Kentucky photo ID bill backed by top election official
FRANKFORT, Ky. (AP) — Kentucky’s new secretary of state formed a quick alliance with Senate Republicans on Wednesday in pushing for a bill to require that people present official photo identification to vote in elections.
Secretary of State Michael Adams, a Republican who took office this week, said the bill reflects his agenda of strengthening election security and enhancing public confidence in the election process.
The measure, introduced Tuesday on the opening day of this year’s legislative session, drew immediate push back from a civil liberties group arguing it would make it harder for many people to vote, including the disabled, minorities and elderly.
“There is no evidence that in-person voting fraud is a problem in Kentucky,” said Corey Shapiro, legal director for the American Civil Liberties Union of Kentucky.

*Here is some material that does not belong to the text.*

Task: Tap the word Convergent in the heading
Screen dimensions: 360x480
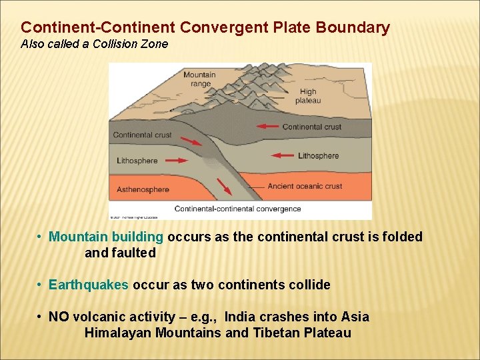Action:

In a review during last year’s campaign, Adams said Wednesday that he found 22 instances of people going to prison for election fraud in Kentucky between 2006 and 2014, but acknowledged that none of the cases dealt with voter impersonation.

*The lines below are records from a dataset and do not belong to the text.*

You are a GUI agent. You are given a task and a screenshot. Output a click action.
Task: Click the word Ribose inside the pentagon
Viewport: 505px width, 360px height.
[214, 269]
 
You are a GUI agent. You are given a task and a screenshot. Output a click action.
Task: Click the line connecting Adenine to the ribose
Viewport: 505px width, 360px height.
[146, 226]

But the lack of a state law requiring photo identification as a condition to vote is a flaw that needs to be fixed, the bill’s supporters said.
“We have a gap here and this is one of the simple steps that we can take immediately to close this gap,” said Republican Sen. Robby Mills of Henderson, the bill’s lead sponsor.

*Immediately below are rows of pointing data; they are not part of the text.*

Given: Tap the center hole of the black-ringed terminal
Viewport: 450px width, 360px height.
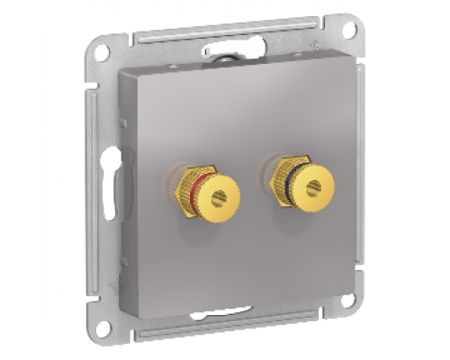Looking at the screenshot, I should tap(312, 190).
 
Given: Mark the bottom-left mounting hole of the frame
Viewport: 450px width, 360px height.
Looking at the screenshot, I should tap(105, 329).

The bill number attached to Mills’ proposal — Senate Bill 2 — is an indication that the measure is a priority of Republican leadership in the GOP-dominated Senate.
Gov. Andy Beshear told reporters he hasn’t had a chance to fully review the measure. The Democratic governor said policymakers should make it easier, not harder, for people to vote.
“I just want to make sure that there aren’t unnecessary roadblocks toward voting,” Beshear said Wednesday.
Republicans hold supermajorities in both the House and Senate, giving them considerable leverage in overriding any potential vetoes by Beshear.
Last month, Beshear signed an executive order to restore voting rights for more than 140,000 nonviolent offenders who have completed their sentences.
The bill’s supporters noted that a photo ID already is required for many other transactions, including opening a bank account, cashing a check or picking up sports tickets at will-call.
Adams praised the bill’s sponsors for “bending over backwards” to make the measure fair and reasonable. The bill would allow adults to obtain a no-fee, standard personal ID card if they don’t have a valid driver’s license, Mills noted. That card could be used by eligible voters.
Shapiro countered that the alternate IDs would be costly for the state to create.
Adams estimated the cost to the state could be in “the low six figures.” Adams, who succeeded a Democrat in the secretary of state’s office, campaigned in support of a photo ID law for voting.
College and military photo IDs also could be used to gain access to the voting booth.
The bill also would allow Kentuckians to vote without a photo ID if they provide an affidavit showing a “reasonable impediment” to getting a photo ID.
Shapiro said the bill was the wrong approach to dealing with Kentucky’s “restrictive” voting policies.
“If the Senate truly cared about improving our democratic processes, they would make it easier to vote by increasing access to the polls by creating vote-by-mail, expanding the hours polls are open,” he said in a statement.
If it becomes law, the measure would take effect in this year’s November election. Adams said he didn’t want to have it pushed into effect for the May primary election.
“I want enough time to put the public on notice of this new requirement,” Adams said.
Laws requiring some type of ID to vote at the polls are in force in 35 states, according to the National Conference of State Legislatures. Seven of those states have strict photo ID laws, it said.